“Another thing that appeals to me about this work is that nobody else is doing precisely what we’re currently doing at Caltech. We’re working in a quantum optics group with an amazing history and collaborating with one of the best nanofabrication groups in the world on these projects. It’s exciting.”
Researcher, Sandia National Laboratories
Alumnus, IQIM Postdoctoral Scholar in Physics
- PhD, 2013, University of Colorado
What is your current research?
We work with cold atoms and nanophotonic devices, which are tiny structures that carry and guide light. We want to marry these technologies and use them to study how modifying the properties of light in the devices changes the way that light particles, or photons, interact with arrays of cold atoms. One reason we do this is to develop groundbreaking tools for quantum optics.
We take two types of measurements with these systems. We measure the optical properties of the nanophotonic devices, and those results feed back into our fabrication process so that we can make improvements to the devices. Our other type of measurement involves putting atoms near these devices and analyzing the light signatures to determine how well the atoms are interacting with the photons. We build interference patterns into these structures so that light moves through them more slowly than it normally would, and that’s one way we’re able to strengthen its interaction with the chilled atoms. The more strongly we can couple the atoms to the photons, the more useful these systems become as tools for quantum optics and quantum information.
How did you get into physics and this line of work?
Physics was the first truly intellectually rigorous subject I studied, and that immediately drew me to it. Just by knowing Newtonian mechanics you can already predict and explain so much about the world around you. I liked having that potential for deep understanding. It’s empowering and very satisfying.
My entry into this quantum world started with what’s termed frequency metrology, otherwise known as time keeping. Part of my PhD work involved research aimed at making the world’s most precise atomic clock, and my colleagues have recently reported producing the best clock by any sort of metric. If you’re an atomic clockmaker, interacting atoms are bad because the ideal clock is an isolated atom sitting by itself at absolute zero, completely cut off from the rest of the world.

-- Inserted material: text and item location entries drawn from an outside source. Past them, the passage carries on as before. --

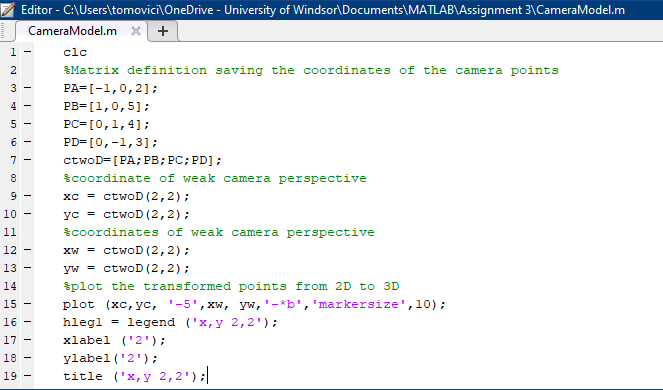Toggle breakpoint dash on line 1

pos(27,52)
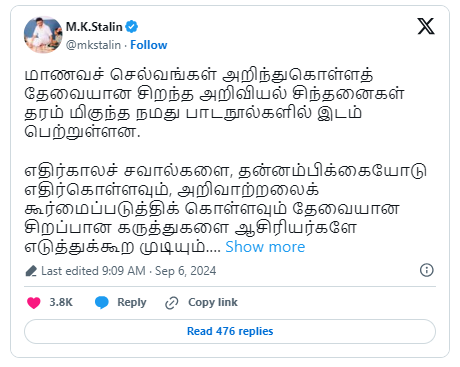Click the Last edited 9:09 AM text
This screenshot has width=460, height=367.
point(93,271)
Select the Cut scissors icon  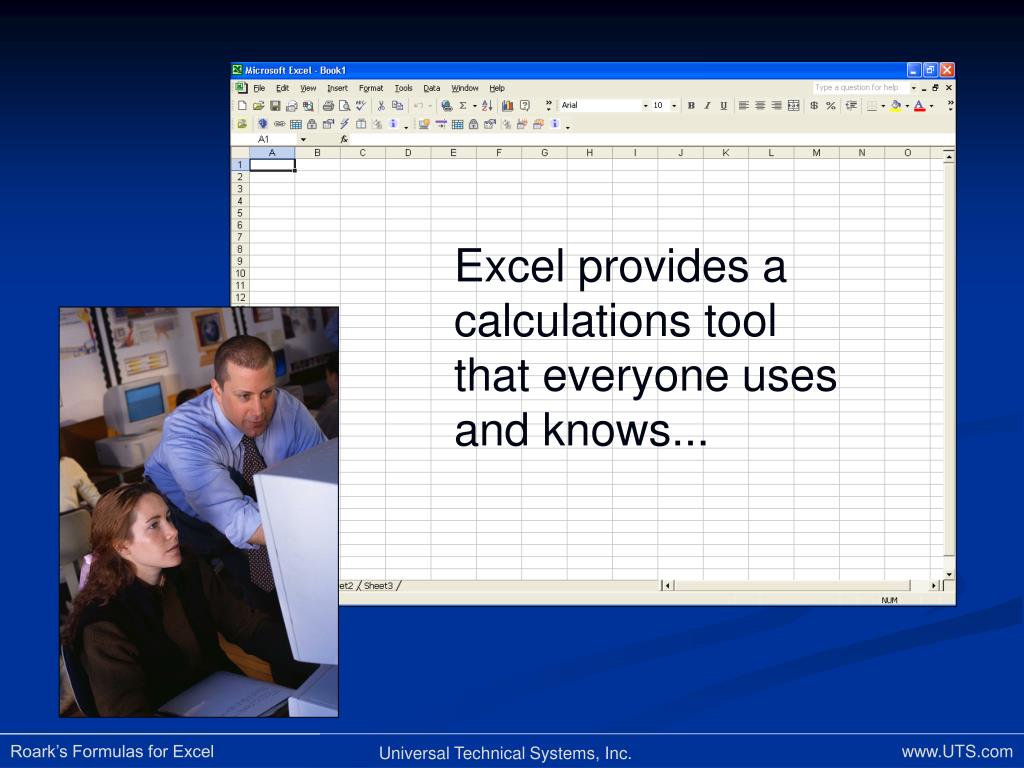point(381,106)
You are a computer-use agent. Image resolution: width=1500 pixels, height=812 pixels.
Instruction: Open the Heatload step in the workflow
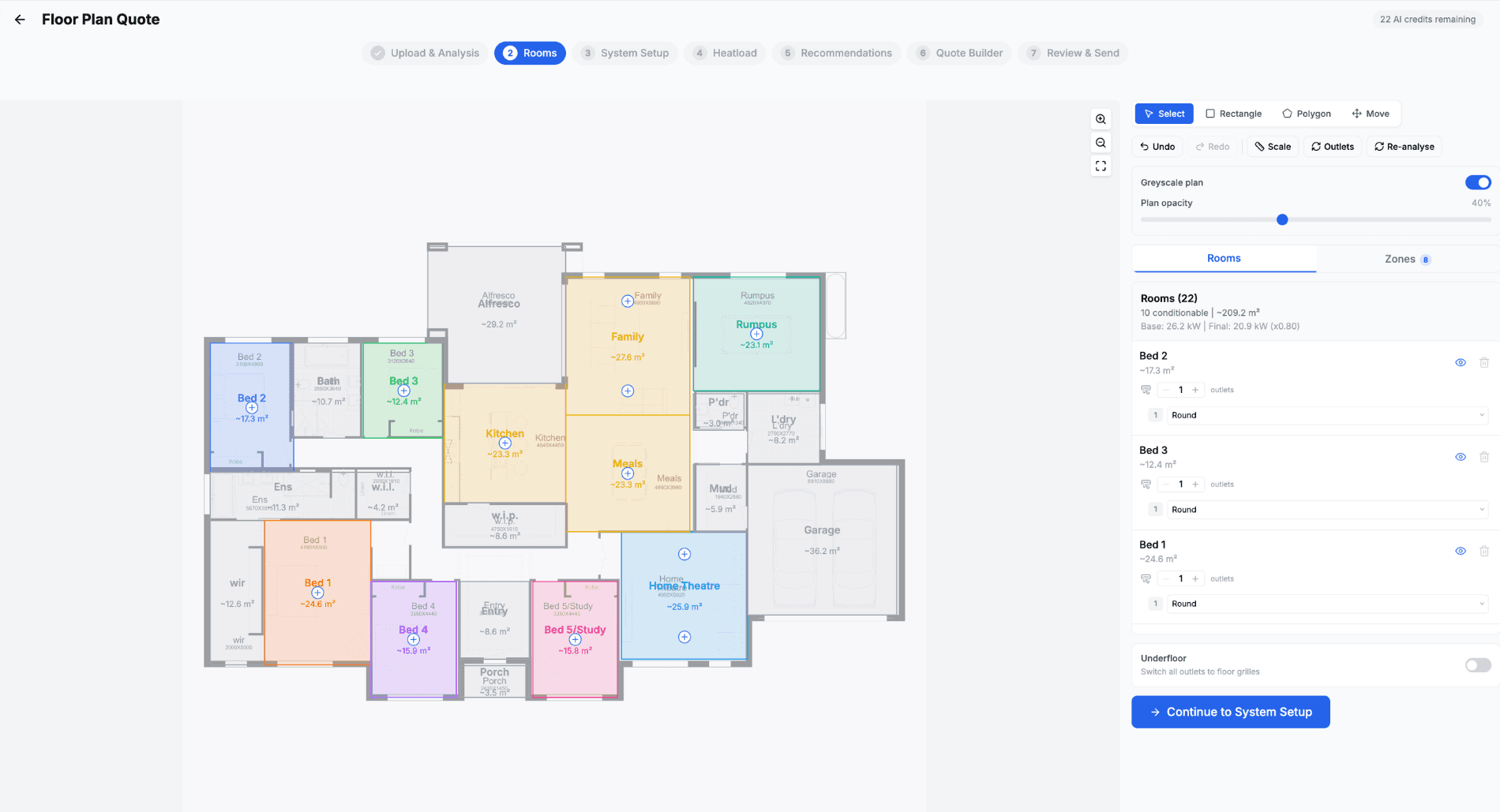pos(725,53)
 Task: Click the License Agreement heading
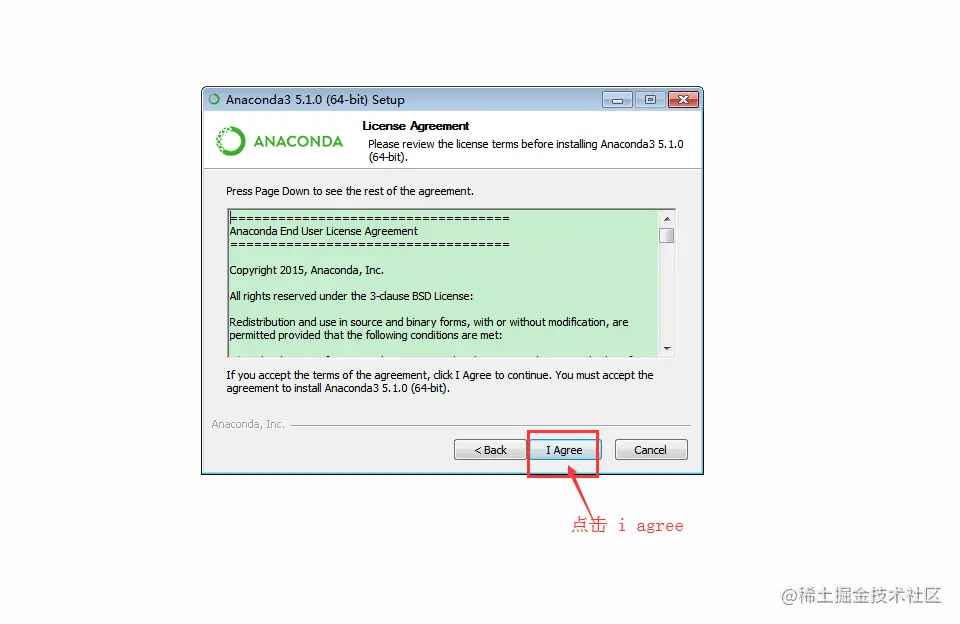(415, 126)

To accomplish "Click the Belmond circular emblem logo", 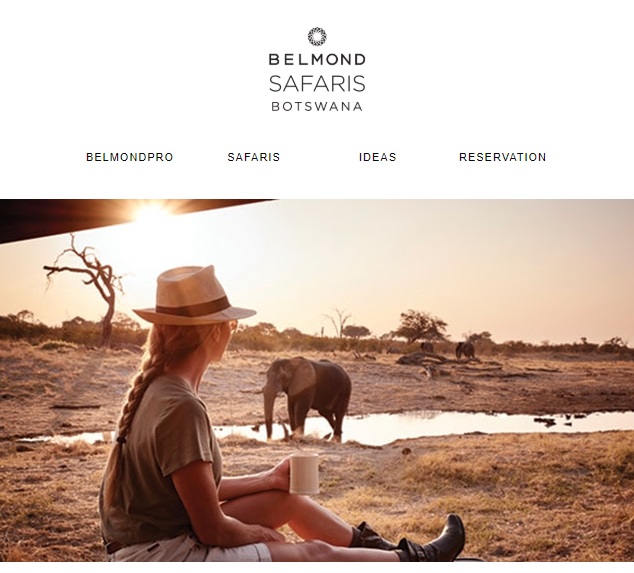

I was trying to get a better understanding of how atomic interactions would disrupt the clock, and that kind of led me into this area. The types of atoms that we were working with also have great potential for simulating novel types of exotic systems that don’t really have any analogs in nature.
Another thing that appeals to me about this work is that nobody else is doing precisely what we’re currently doing at Caltech. We’re working in a quantum optics group with an amazing history and collaborating with one of the best nanofabrication groups in the world on these projects. It’s exciting.
What do you do when you’re not doing physics?
I like outdoor sports like rock climbing, bicycling, hiking, skiing. They force you to be in the present and focus your mind, which is nice because often it’s hard to stop thinking about work and about physics.